I miss my mom....
Hi, my name is Penny, and I'm a recovering opiate/cocaine addict, 11 months clean. I've been posting on the Substance Abuse forum here on SR for quite a while and today I just noticed Grief and Loss.
I grew up with both parents being alcoholics and had a very bad childhood.
My dad is now 4 years sober, my mom quit drinking many years ago, before my dad, but had developed a dependency on pain meds, which she needed due to severe pain caused by an accident she and my dad were in many years ago. My dad was drunk and driving when they hit a tree at 60mph.
My mom passed away 16 months ago. I was there when she died. She passed away in her sleep. The EMT believed that the methodone that she was taking, along with oxycodones, contributed to her death.
My mom died knowing her only daughter was a drug addict.
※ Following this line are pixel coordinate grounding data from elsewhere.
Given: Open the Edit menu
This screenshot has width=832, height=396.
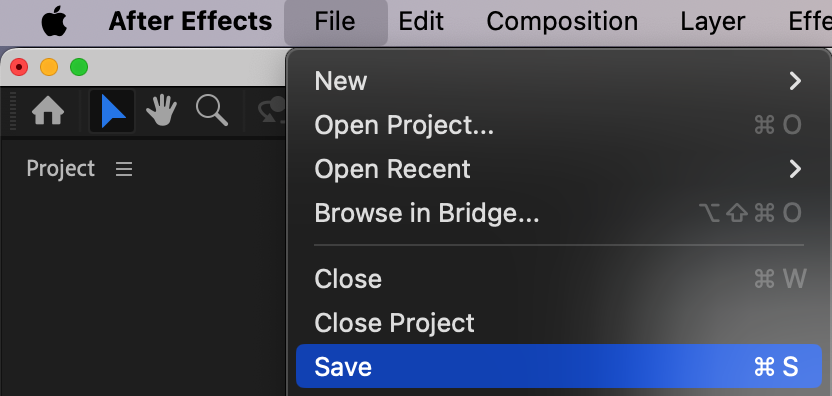Looking at the screenshot, I should pos(421,22).
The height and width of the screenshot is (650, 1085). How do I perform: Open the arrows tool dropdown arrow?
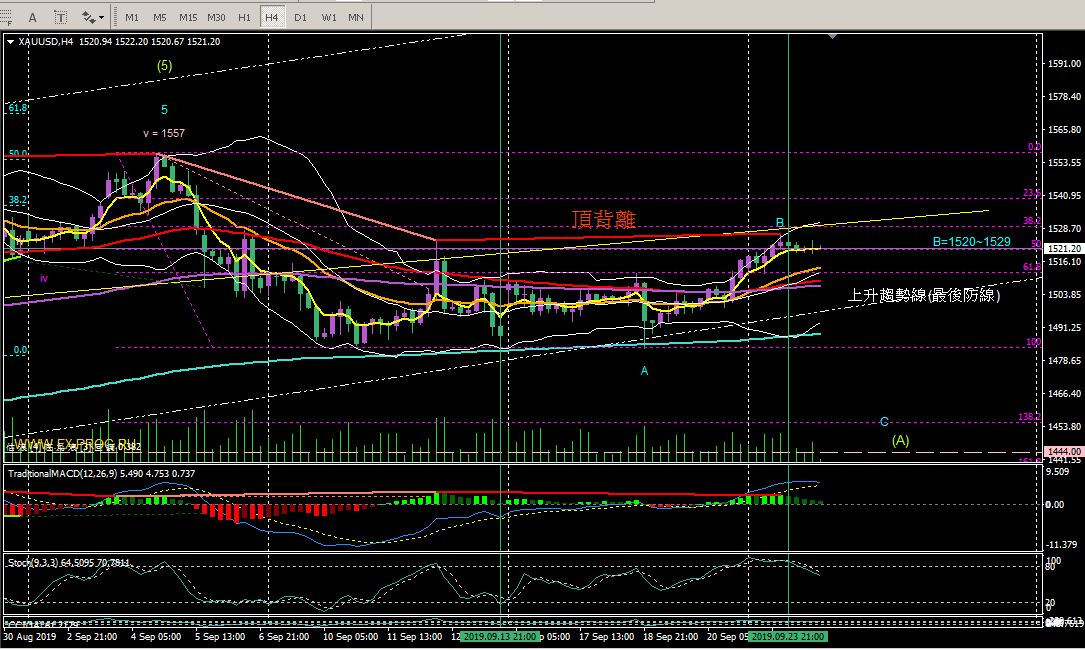[102, 17]
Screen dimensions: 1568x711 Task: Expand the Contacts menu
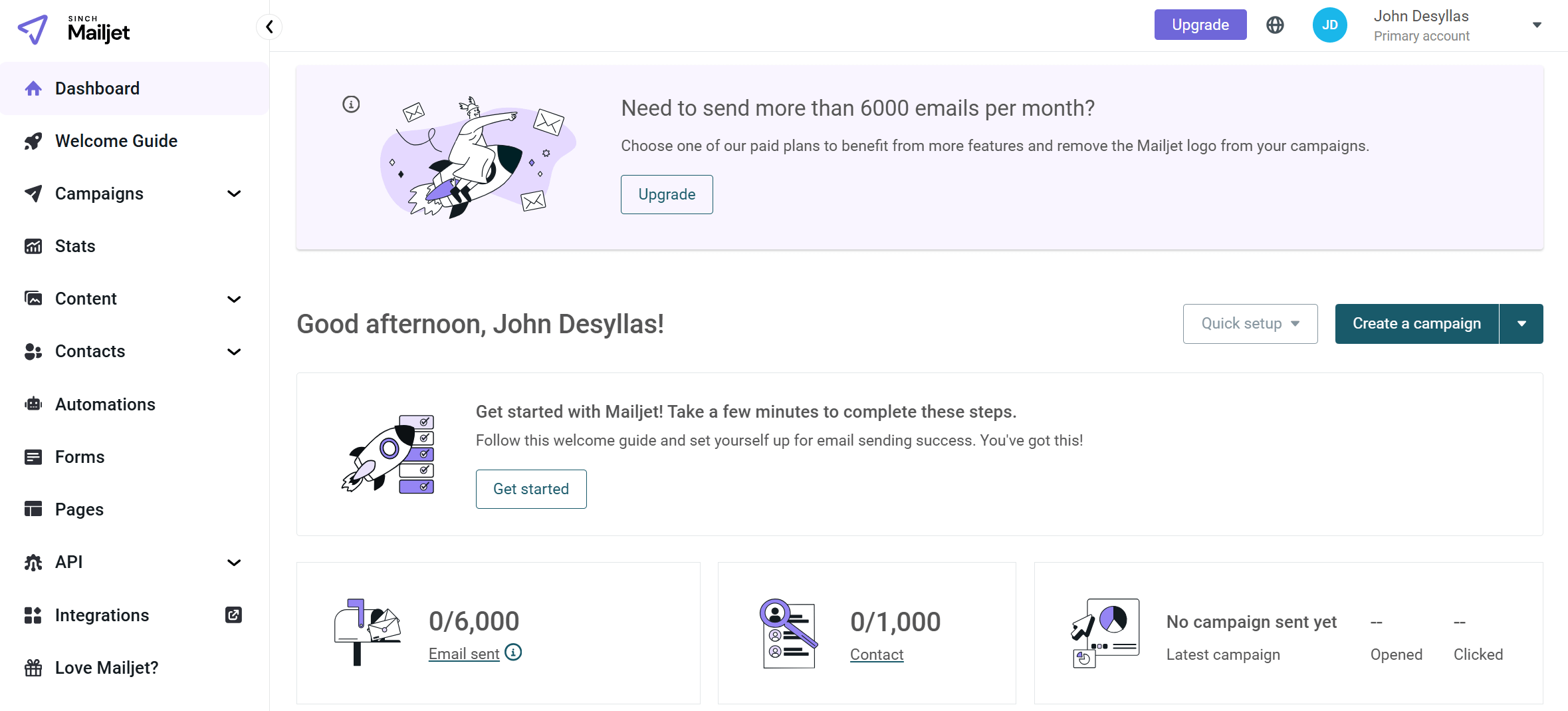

As a matter of fact, she had gotten me to agree to go to rehab. She had set everything up and her and my dad were to take me there on a Monday, May 18...She died on May 14 '08. Needless to say, I didn't go. Instead I spiraled further down into myself and my addictions, nearly self destructing and almost dying myself from overdose.
However, I woke up one morning, four months after my mom passed, feeling lower and more broken than I've ever felt, not recognizing the person staring back at me in the mirror. I had lost the ability to pray and felt a lot of anger towards God after my mom passed, but that morning, I cried out to Him and asked that He save me or take me. I checked into a rehab, a few hours away from my home, that afternoon. I surrendered. I was a helpless and hopeless addict. Going to rehab was the best gift I ever gave myself and it saved my life.
I feel so much guilt over my mom. She was my best friend and I hurt her so much. I miss her more than I can explain and just thinking about her takes my breath away sometimes. I feel like it's partly my fault that she died. I had put her through so much worry and stress. Even though it's been 16 months since her death, I still keep asking myself "What if?"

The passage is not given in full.